• **DO THIS**: Please report every line of the listing below that contains the string "Open", copying each such line in full. Case counts.

• **GIVEN DATA**:
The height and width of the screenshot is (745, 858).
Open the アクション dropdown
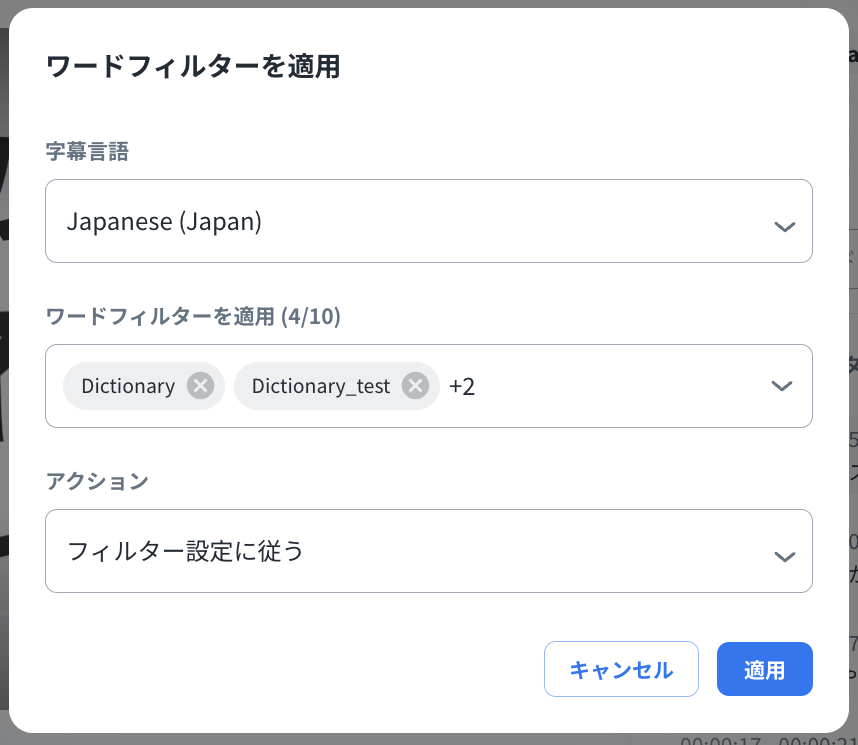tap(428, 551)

...

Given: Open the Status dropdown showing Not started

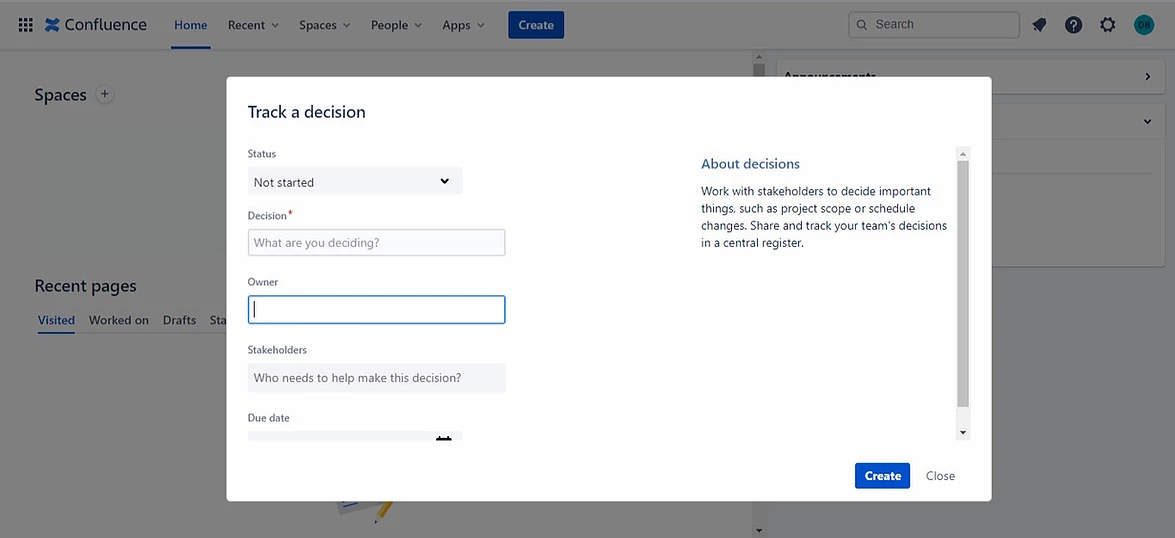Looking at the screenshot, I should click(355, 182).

• **RESULT**:
Open the アクション dropdown
Given: Open the Status dropdown showing Not started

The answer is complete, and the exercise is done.